There is a primary school "Nicola Vaptsarov" for students from 1st to 7th grade.

The education in the village of Koprivlen is linked with development of the village. At the beginning of the XX century the ethnic character of the village changed, from predominantly Turkish to predominantly Bulgarian. In 1918 an elementary school was founded in a small building, which until then had served as a cafe and two classrooms were established. The construction of the current school began in 1927 and was fully completed in its current form in 1935. In the nearly 100 years of development of education in Koprivlen the school is withstands the turbulent political events of the twentieth century.
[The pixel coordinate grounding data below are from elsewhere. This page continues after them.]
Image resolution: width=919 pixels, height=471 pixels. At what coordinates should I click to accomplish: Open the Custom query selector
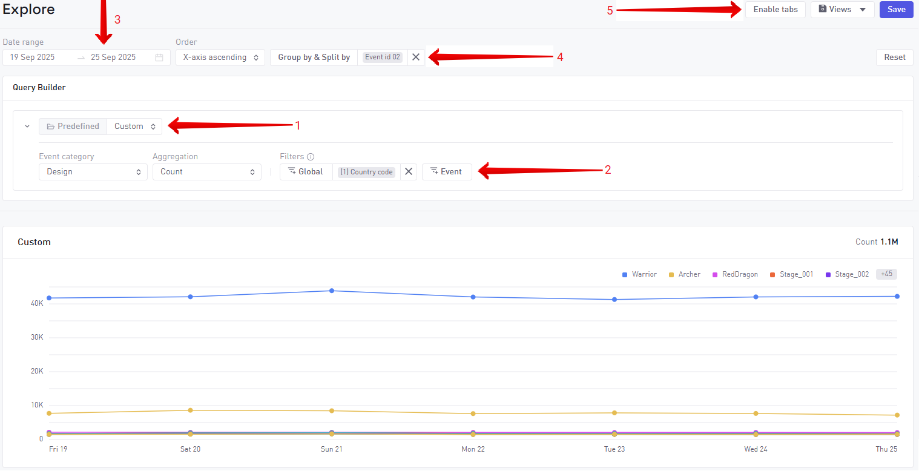pos(134,127)
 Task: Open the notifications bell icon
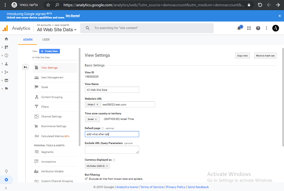click(x=239, y=28)
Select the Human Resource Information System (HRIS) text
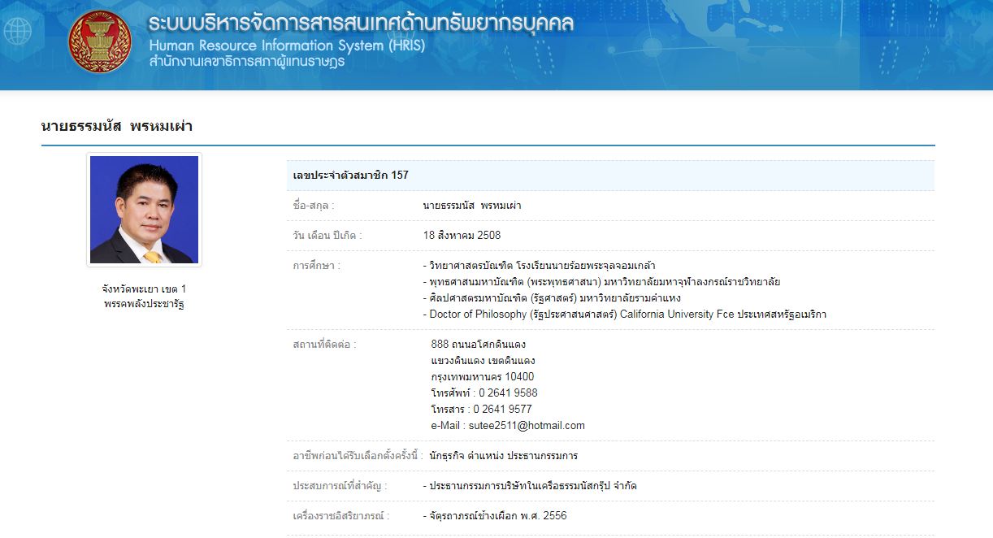Image resolution: width=993 pixels, height=538 pixels. [286, 46]
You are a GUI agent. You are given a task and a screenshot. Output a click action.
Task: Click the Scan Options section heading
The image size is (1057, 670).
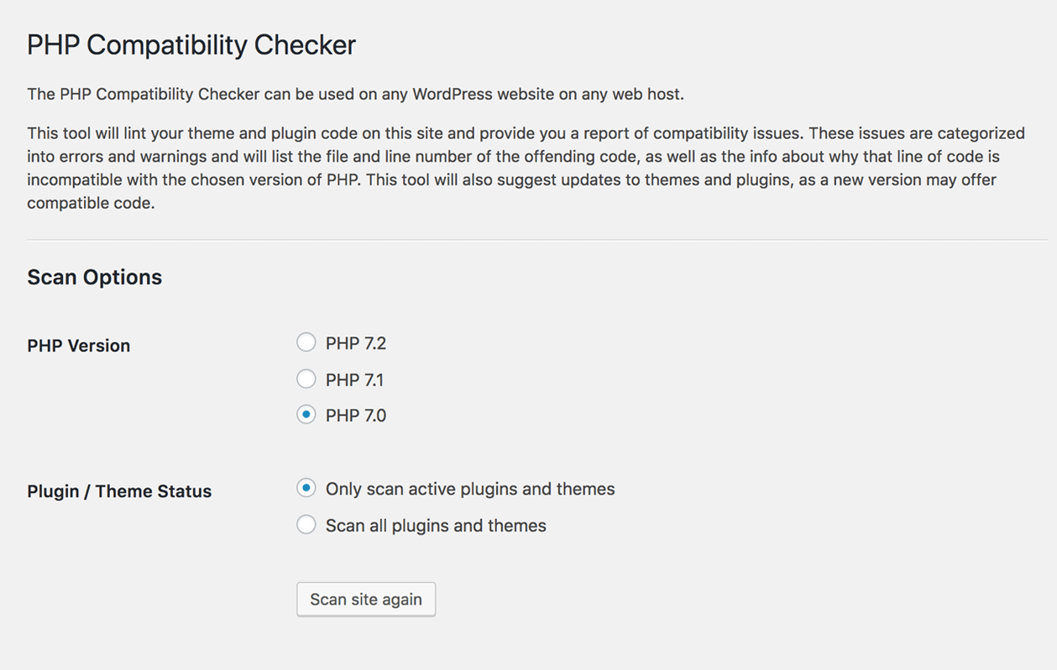[x=94, y=277]
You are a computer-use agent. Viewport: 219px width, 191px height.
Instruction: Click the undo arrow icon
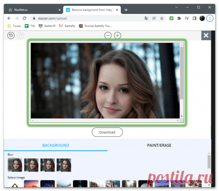click(11, 35)

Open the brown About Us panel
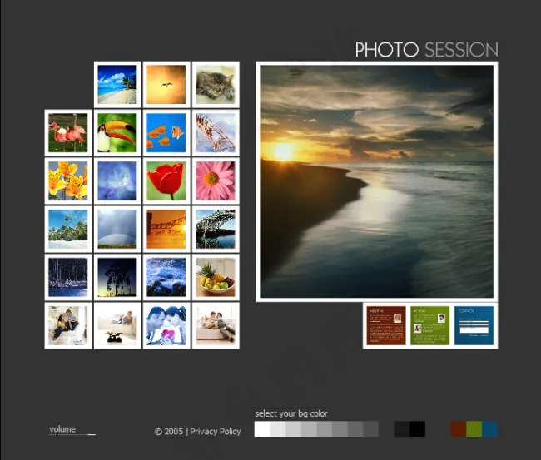pos(386,325)
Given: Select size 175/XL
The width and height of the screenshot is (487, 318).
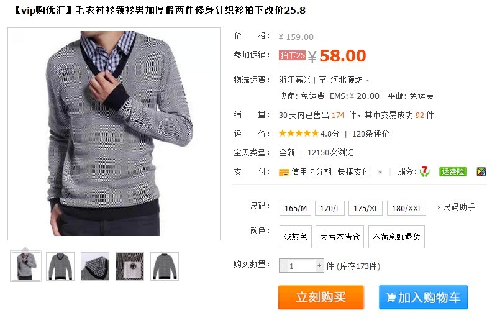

There is a functional kindergarten "Nezabravka" for children in preschool age.

The community centre "Vazrazhdane" is founded in 1927 year with a folk ensemble, an orchestra, a dance ensemble and a library with 11 905 books.

==Religion==

The population in Koprivlen is Orthodox Christian.
The construction of the church began on May 11, 1992. The Church of the Assumption of the Blessed Virgin Mary was built from June 24, 1992 to 1994. It is 15 m wide and 33 m long. The dome is 17 m high. The bell weighs 214 kg and is a gift from the Drama Regional Governor Costas Efimeridis - born in the village of Vazem (In Koprivlen there are 25 families from Vazem). The church was consecrated by Metropolitan Nathaniel of Nevrokop (secular name Iliya Kalaydzhiev - born in 1952 in the village of Koprivlen) and Plovdiv Metropolitan Arseniy on October 1. Since 1996 1.10. becomes "Day of Koprivlen" with an annual fair.

The monastery “St. Georgi ”was built from May 29, 1995 to May 6, 1997 on the site of an old monastery with the same name, under the direction of priest Atanas Zlatev. It is 10 m wide, 16 m long, 13 m high. It was consecrated in 1997 by Metropolitan Nathaniel of Nevrokop.